Как все прошло для Шонии, я не знала – улыбался, как всегда. А я уже не только корону ему надела, но и скипетр мысленно вручила. За такое отношение (и не только ко мне), за чувство защищенности рядом с ним можно было простить любые странности. А тут – просто какие-то нежности.
Вот и продолжало в операционной звучать что-то наподобие:
- Маня, доступ в этом случае? Книзу, обходя пупок слева? Согласен. Йодом, радость моя… Ну что – с Богом? Время! И-и… проходим кожу… подкожная основа… белая линия живота… поперечная фасция… предбрюшинная клетчатка… париетальный листок брюшины. Расширитель… и еще раз... А ушивать, Стасик, будешь ты – Маню забанили. Прелесть моя - зажим, еще зажим… раствор… аспиратор… А сейчас внимание – что мы видим в очищенной операционной ране? Правильно. Хорошо вошли. Антоша, как он там – жив-здоров? Зеркало, хорошая моя… жом...
Так… просто пример. Не особо вдаваясь в процесс.

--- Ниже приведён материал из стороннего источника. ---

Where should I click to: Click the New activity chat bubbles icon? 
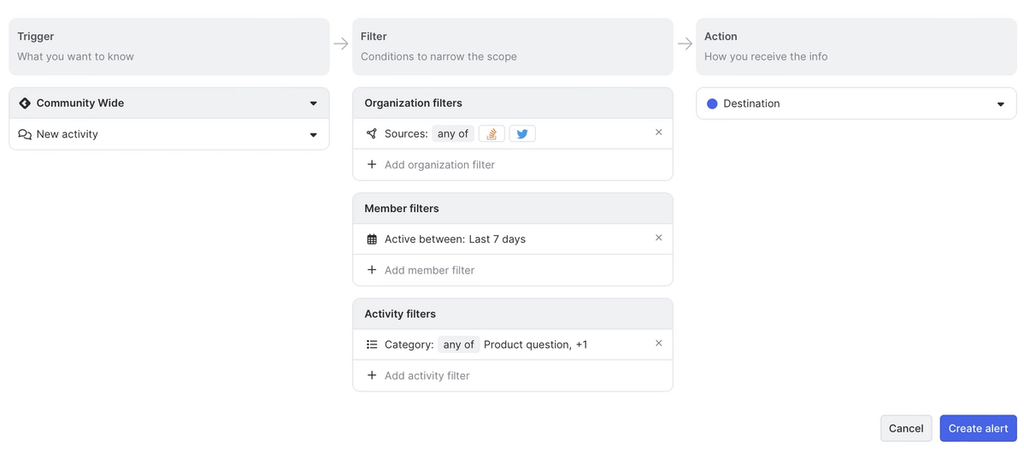(25, 135)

Прямой запрет на видеосъемку в операционной отсутствует, но учитывая формальности, связанные с использованием таких записей – согласие пациента, соблюдение медицинской тайны… у нас камеры установлены не были. Но главный как-то предлагал Шонии делать записи особенно интересных операций крупным планом и с этими его пояснениями, рассуждениями и комментариями. А потом использовать, как пособия. Хотя бы только у нас, для своих. Но согласия на это не получил.
Может потому, что все эти нежности были только для одного человека? Но раз уж без свидетелей - никак, то и слышать их разрешалось только ближнему кругу, где и так все всё понимали.